Note to readers: For the next few Sundays, we’ll be going back 40 years, instead of the usual 100 years, to chronicle the news that was coming out of Mount St. Helens in 1980.
On March 29, 1980, The Spokesman-Review’s front page photo showed Mount St. Helens’ pristine white cone – and a plume of steam and ash coming out the top.
The accompanying story noted that new eruptions were producing gases, steam and ash clouds that rose to 17,000 feet. Chunks of rock, ripped from the old volcano vent, “exploded 100 to 200 feet in the air.”
This was alarming, but apparently it was also “exciting.”
“This is the first real volcanic activity in the Cascade Range that can be studied with modern instruments, so I think everybody is terribly excited about what is going on,” said Gov. Dixy Lee Ray.
She also said “we do have to keep in mind that there is a potential for a great deal of destruction.”
The next day, The Spokesman-Review attempted to reassure Spokane residents by noting the painfully obvious: Mount Spokane is not a volcano!
A scientist said the chances of volcanic activity on Mount Spokane were “zip and next to zip.” And that other mountain was 240 miles away!
The next day Mount St. Helens rained some ash on Portland, but none on Spokane because there was no southwesterly wind. The day after that, Mount St. Helens had fewer eruptions – but slightly bigger ones.

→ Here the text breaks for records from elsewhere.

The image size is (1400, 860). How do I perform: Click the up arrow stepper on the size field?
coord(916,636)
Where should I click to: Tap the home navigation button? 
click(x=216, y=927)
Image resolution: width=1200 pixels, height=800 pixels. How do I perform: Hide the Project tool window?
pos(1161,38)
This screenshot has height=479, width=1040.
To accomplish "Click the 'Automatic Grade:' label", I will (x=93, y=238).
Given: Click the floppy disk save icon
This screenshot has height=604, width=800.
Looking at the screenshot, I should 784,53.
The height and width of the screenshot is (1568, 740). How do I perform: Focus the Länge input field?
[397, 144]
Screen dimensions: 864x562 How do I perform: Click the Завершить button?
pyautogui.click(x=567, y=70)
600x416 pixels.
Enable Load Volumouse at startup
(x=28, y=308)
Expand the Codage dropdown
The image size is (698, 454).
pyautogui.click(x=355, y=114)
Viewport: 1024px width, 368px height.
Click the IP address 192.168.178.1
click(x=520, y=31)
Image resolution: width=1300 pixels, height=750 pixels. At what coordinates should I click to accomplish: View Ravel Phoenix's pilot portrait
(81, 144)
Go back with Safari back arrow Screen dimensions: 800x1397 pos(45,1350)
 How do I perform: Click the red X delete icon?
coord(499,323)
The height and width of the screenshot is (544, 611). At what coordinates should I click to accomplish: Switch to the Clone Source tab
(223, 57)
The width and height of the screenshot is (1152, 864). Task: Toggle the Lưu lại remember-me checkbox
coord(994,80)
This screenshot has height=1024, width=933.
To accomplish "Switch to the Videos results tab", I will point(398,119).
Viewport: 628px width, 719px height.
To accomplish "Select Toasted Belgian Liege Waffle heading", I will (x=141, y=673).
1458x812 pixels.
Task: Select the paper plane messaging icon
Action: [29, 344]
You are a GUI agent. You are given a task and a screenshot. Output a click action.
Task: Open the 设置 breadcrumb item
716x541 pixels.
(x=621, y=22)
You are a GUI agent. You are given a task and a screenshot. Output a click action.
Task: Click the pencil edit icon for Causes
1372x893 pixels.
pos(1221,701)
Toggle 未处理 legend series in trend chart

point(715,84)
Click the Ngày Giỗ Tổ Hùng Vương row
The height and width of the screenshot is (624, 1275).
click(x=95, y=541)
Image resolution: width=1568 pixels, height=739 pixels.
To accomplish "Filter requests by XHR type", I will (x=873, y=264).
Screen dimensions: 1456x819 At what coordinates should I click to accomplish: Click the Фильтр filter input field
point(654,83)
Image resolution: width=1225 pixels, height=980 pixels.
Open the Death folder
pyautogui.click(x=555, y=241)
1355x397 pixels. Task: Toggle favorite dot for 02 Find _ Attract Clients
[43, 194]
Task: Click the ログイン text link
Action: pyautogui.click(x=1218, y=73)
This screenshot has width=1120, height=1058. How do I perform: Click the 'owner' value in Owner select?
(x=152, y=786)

By April 3, the mountain exhibited its most alarming sign yet – a harmonic tremor, indicating molten magma was moving up into the volcano. The Spokesman-Review’s headline was “Mountain Goes Wild!” and scientists were now warning of a potential huge blast.
On April 4, Gov. Ray declared a state of emergency in the area around the volcano. The paper ran a story warning people to stay indoors if a heavy fall of ash were to occur.